I realize this cookie recipe will be posted too late for most people to make it for this year's Superbowl, but as we all know, what's put on the Internet, stays on the Internet. So this will be around for plenty of future tailgating parties. :)
If you're like me and don't have a football-shaped cookie cutter, you can improvise by making a pattern for yourself. Just cut a piece of cardboard in the shape of a football. Cover it with aluminum foil so that it won't stick to the dough. When you're ready to cut out your footballs, place the pattern on the dough and cut around it.
I've made these cookies in three different sizes. The first time I made a pattern that was 3 1/2 inches long. The cookies were too big. The second time I used a 2-inch pattern; this was better, but it took a long time to cut out these bite-size cookies. The third size I tried was 2 1/2 inches.

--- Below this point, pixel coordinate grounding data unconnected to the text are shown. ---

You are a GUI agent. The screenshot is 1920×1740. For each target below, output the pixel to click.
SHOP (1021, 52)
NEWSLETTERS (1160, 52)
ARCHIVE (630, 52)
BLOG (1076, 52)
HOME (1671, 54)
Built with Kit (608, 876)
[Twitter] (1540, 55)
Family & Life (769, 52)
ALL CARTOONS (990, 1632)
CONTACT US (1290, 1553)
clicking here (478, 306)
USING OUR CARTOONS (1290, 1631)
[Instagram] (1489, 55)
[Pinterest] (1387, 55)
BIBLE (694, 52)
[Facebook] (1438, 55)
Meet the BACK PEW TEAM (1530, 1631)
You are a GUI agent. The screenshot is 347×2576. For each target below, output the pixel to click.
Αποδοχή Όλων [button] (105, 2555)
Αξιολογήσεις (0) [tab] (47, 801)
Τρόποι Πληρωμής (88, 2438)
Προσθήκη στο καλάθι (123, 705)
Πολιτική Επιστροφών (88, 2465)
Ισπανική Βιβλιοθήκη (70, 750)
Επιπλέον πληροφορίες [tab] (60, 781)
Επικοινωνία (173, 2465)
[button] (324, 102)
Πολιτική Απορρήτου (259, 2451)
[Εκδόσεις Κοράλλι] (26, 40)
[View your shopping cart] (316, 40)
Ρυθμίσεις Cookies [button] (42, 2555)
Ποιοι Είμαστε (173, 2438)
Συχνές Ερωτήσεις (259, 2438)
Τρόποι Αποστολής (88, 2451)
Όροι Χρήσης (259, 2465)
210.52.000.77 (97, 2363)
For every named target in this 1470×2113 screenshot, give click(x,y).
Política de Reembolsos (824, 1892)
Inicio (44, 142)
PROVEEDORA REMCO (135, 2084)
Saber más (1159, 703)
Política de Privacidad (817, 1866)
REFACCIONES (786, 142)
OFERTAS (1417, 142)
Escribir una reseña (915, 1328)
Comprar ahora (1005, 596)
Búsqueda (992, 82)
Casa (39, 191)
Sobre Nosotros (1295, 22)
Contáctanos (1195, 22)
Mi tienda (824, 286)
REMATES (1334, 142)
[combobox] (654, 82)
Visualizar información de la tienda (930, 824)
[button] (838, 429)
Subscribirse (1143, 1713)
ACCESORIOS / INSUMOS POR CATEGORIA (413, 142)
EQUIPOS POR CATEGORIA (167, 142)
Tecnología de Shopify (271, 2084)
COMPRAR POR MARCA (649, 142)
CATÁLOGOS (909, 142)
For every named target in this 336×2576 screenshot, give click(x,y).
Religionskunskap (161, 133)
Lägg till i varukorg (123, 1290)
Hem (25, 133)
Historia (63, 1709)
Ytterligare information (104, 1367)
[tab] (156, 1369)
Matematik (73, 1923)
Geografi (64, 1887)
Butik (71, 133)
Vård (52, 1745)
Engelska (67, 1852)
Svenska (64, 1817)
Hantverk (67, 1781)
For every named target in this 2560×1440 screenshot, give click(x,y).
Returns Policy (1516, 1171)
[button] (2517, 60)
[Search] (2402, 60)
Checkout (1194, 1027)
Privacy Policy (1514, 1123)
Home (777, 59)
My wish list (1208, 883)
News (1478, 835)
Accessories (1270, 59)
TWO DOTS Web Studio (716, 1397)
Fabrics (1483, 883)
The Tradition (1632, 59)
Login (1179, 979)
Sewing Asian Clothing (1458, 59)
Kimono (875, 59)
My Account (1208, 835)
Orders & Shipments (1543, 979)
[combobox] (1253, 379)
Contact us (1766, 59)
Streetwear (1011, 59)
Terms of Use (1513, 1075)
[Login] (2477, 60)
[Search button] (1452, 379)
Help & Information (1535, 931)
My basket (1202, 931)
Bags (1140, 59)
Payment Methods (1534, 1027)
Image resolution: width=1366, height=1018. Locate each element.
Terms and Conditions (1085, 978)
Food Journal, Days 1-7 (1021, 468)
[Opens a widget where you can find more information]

If I make these cookies again, I think I'd use the 2 1/2-inch size.
In case you're wondering, the flavor is a nice mix of chocolate and cinnamon--kind of reminds me of Mexican hot chocolate.
1 cup butter or margarine (2 sticks)
1 cup brown sugar
1 large egg
3/4 teaspoon cinnamon
2 1/2 cups flour
1/3 cup cocoa
1/2 teaspoon baking soda
1/2 teaspoon almond extract
1 or 2 batches of the Perfect Icing for Piping
In a small dish, microwave the butter for 30 seconds at 50% power to soften it.
In a mixer, cream together the softened butter and the brown sugar. Add the sugar and cinnamon. Beat until fluffy. On low speed, blend in the flour, cocoa, baking soda, and almond extract.
Split dough in half. Wrap each half in waxed paper and refrigerate for an hour.
Preheat oven to 350 degrees.
On surface dusted with flour, roll out dough to 1/8 inch. Cut out dough with cookie cuter and place on cookie sheet that has been greased or lined with parchment paper. Bake cookies at 350 degrees for 10-12 minutes. Remove from cookie sheet and cool on rack.
When cookies have cooled, make at least one batch of my Perfect Icing for Piping (click here for the recipe). If you like lots of filling in your filled cookies, make two batches.
Pipe the filling onto the backside of one cookie. Top with another cookie. Use a small tip to pipe laces onto the top cookie.